TEKS HALAMAN |
Sunan Kudus berdakwah di sebuah daerah pesisir sekaligus kaki pegunungan Muria yang masih kental nuansa Jawa dan ke-Hinduannya. Karenanya, beliau pun memutar otak untuk menjalankan strategi dakwah yang memikat dan menarik banyak masyarakat. Agar mereka yang notabene masih banyak penganut Hindu, tidak merasa canggung untuk belajar keislaman pada beliau. Setidaknya ada tiga cara yang dilakukan oleh Sunan Kudus dalam menjalankan misi mulia tersebut :
Pertama : Membuat Bangunan Menara Kudus yang Berbentuk mirip Candi / Pura
Bagi yang telah melihat bangunan menara kudus pasti sepakat untuk menyebutnya lebih dekat sebagai pura atau candi dari pada menara masjid secara kebanyakan. Ornamen hindu sangat terasa dengan ditumpuknya batu-bata merah dengan perekat seadanya pada jaman tersebut. Namun sungguh efek yang ditimbulkan menjadi luar biasa, karena bangunan Masjid menjadi sangat populer di hati masyarakat yang sebagian masih menganut agama Hindu. Mereka tidak langi canggung dan ewuh saat harus berdekatan dengan Sunan Kudus, karena merasa beliau adalah bagian dari mereka.

KUTIPAN SUMBER |
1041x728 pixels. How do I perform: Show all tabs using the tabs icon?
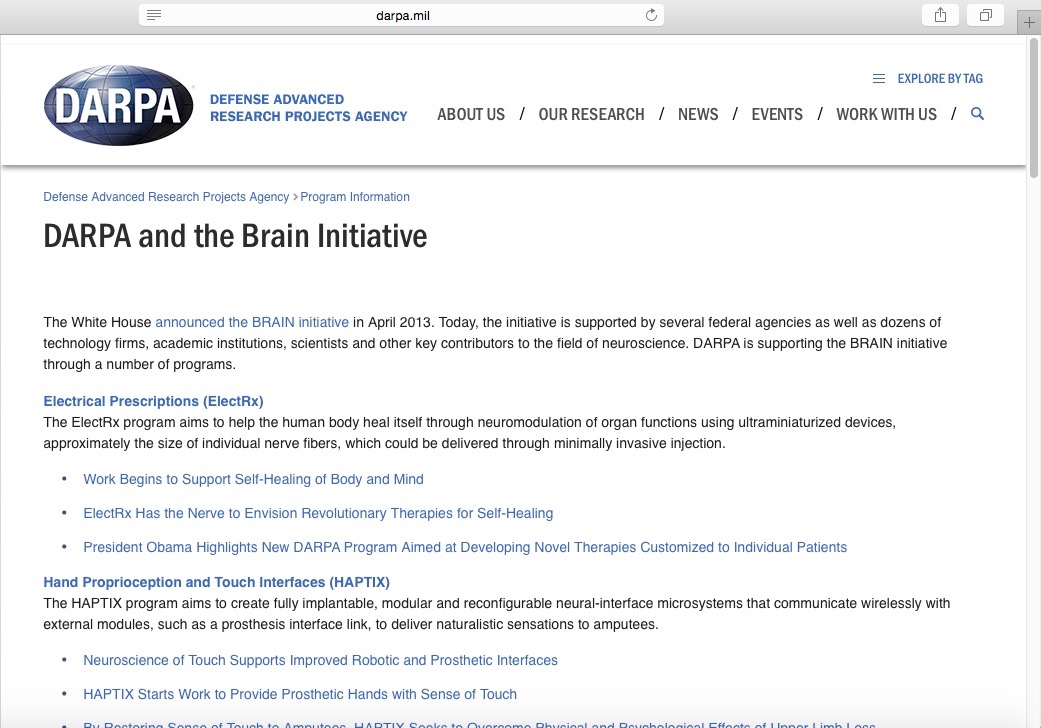click(x=986, y=15)
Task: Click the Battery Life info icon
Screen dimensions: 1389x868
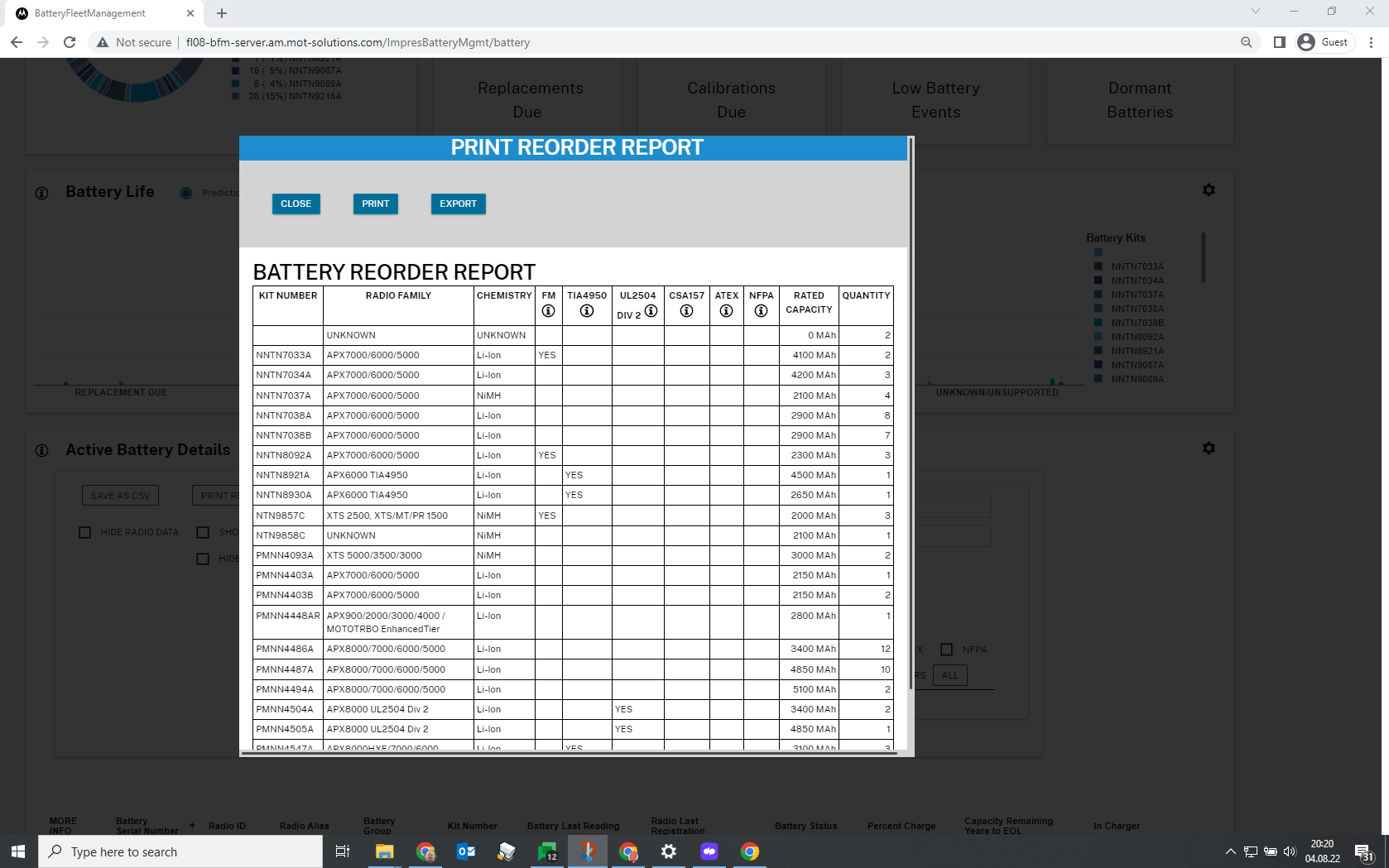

YANG PERLU DIKERJAKAN |
(1) Terjemahkan kalimat dari teks tentang Sunan Kudus ini ke dalam bahasa Inggris: "Karenanya, beliau pun memutar otak untuk menjalankan strategi dakwah yang memikat dan menarik banyak masyarakat."
(2) Sambung lagi teks tentang Sunan Kudus mulai dari kalimat terakhir yang ada.
Materi ini diambil dari sumber yang berbeda.

JAWABAN TERTULIS |
(1) Therefore, he racked his brain to carry out a preaching strategy that was appealing and drew in many people.

(2)
Kedua : Melarang Penyembelihan Sapi
Salah satu ajaran sekaligus budaya Hindu yang masih mengakar adalah penghormatan terhadap binatang tertentu, atau sapi pada khususnya. Karena itulah Sunan Kudus melarang santri-santrinya secara khusus dan masyarakat secara umum untuk menyembelih Sapi. Sebagai gantinya mereka menyembelih kerbau. Hal ini menjadiikan pengikut Hindu atau mereka yang baru masuk Islam tambah bersimpati dengan pendekatan seperti itu. Larangan tersebut hingga hari ini masih dijalankan oleh sebagian besar masyarakat Kudus, dimana pada saat hari Raya Idul Adha, sangat sedikit yang menyembelih sapi. Sebagian besar menyembelih kerbau.
Dikisahkan juga, untuk memancing ketertarikan masyarakat agar mau pergi ke masjid untuk mendengarkan pengajiannya, Sunan Kudus menambatkan sapinya yang diberi nama Kebo Gumarang di halaman masjid. Orang-orang Hindu yang mengagungkan sapi menjadi simpati. Apalagi setelah mereka mendengar penjelasan Sultan Kudus tentang Surat Al-Baqarah yang berarti ‘sapi betina’. Banyak dari mereka yang kemudian masuk Islam.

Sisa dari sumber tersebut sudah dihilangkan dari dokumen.